I’d say one of the most damaging things my ASD does to my life is my struggle to smile at/with people.

ive heard that when some people with ASD experience eye contact the flight or fight response centre in our brains is overly active compared with a neuro-typical person... making things like eye contact, smiling, listening, anxiety very difficult.

any one else?

  • Apparently smiling while avoiding eye contact is being bashful!

    New one for me to learn, I feel being a human takes such a tiring amount of study

  • I have a flattened affect, according to my diagnosis report. I had to look that one up. Basically it means I don't smile, I do but not easily, basically I can be enjoying myself but showing no actual sign I am.

    The reverse is nervous smiling, this usually happens when I'm getting attention, good or bad. My wife telling me off has if it didn't set off a meltdown left me smiling and that does down well.

    Once I was with a group of people who said I'd be good at helping them as a youth leader, I couldn't think of anything worse but my wife told me later when I asked why she didn't help me out as I surely was giving out signs, she simply said "what signs, you were grinning like the cheshire cat!" I wasn't aware, but it did explain why the good natured banter continued for some time. Apparently smiling while avoiding eye contact is being bashful!

  • I get what your saying. I can’t stand eye contact. In normal situations it makes me feel uncomfortable but in an argument I just want to laugh at the other person. I generally don’t smile much. Sometimes I think I am, but I’m not and other times I do and think I shouldn’t because of the response it gets. Anxiety is a daily issue.
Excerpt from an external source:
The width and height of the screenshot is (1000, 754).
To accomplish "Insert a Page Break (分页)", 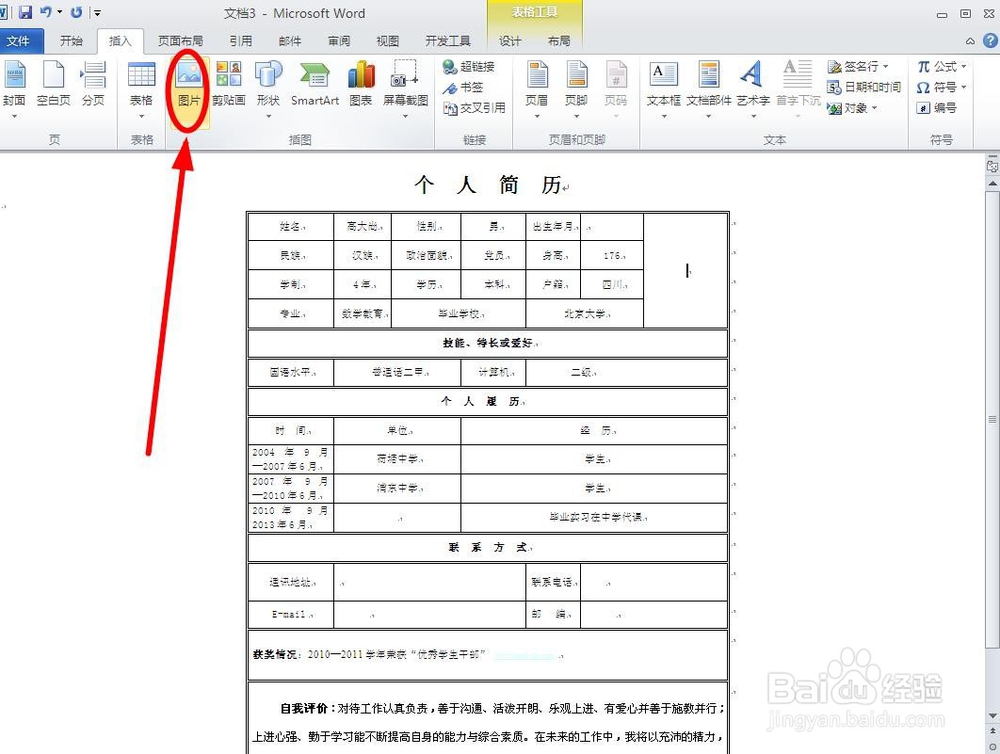I will (x=93, y=86).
  • I wonder that too, its weird how our facial expressions and body language is different in certain situations compared to other people. I just think that i can’t do serious lol xD x

  • I used to smile when nervous too! Then I'd get hit for smiling! I learnt to stretch my finger and thumb instead.....not sure why that helped. I wonder why we smiled out of context

  • i dont try to smile anymore i just let it come naturally. Ive found when I try it looks weird and when I dont it looks okay

  • I smile when I am nervous. When I was younger and my parents would be telling me and my brother off for something we have done, I couldn’t help myself and kept smiling/sniggering. Also I can’t do eye contact, as I found out that I look around the room etc when talking to someone like I can’t concentrate x

  • I only realised in my 30s that I wasent smiling when I thought I was. Someone said I never smile, I was cross as o thought I smile all of the time. So I looked in a mirror lol

  • I smile a lot, always, but in some situations i shouldn't smile but i do, i can't help it.

    Whenever NT ask me why am smiling in that situation, i understand i shouldn't be smiling and i just say i smile because i'm nervous, which sometimes its not true. It's stressful. In fact i like using the mask because i don't have to struggle with face expressions.
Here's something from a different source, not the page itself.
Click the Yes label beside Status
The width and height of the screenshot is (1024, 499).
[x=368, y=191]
    In photos i realize i look like a retarded, or a child but i can't help it.

    It's a sign of my autism, i guess.

  • making things like eye contact, smiling, listening, anxiety very difficult.

    Greetings. You are correct about that; have a look around this forum, especially "Eye contact" and there is a lot about that, including that some Autistic People find certain things physically painful. (The search box is upon the Home screen, an Icon with three lines.)
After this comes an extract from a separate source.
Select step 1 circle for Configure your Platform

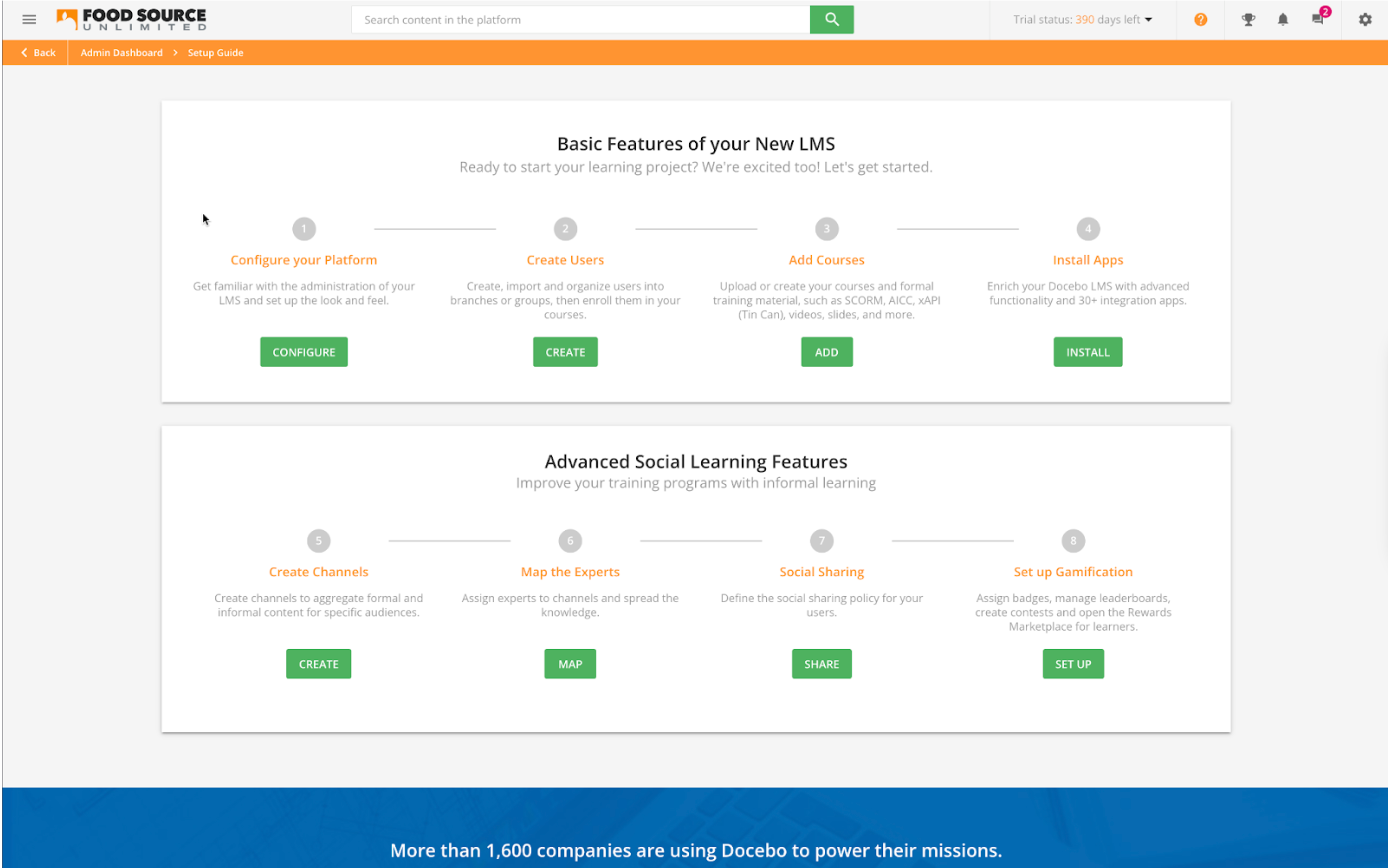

    Regarding Myself... warning -- a bit depressive, here! -- I used to smile a lot as a child, yet (was as if and still) am being taught out of it, since upon Me 'smiling'/happy, most often people see it as something sinister ...!? Totally regardless of the situation, I have the following words burnt into My memory from My Own Schooldays:

    "Don't You smile at Me like that, Young Lady!"

  • I tend to be rather ironical a lot of the time, but with my lack of facial expression, it's not always clear to people, and it happens often that they just think I'm making fun at their expense.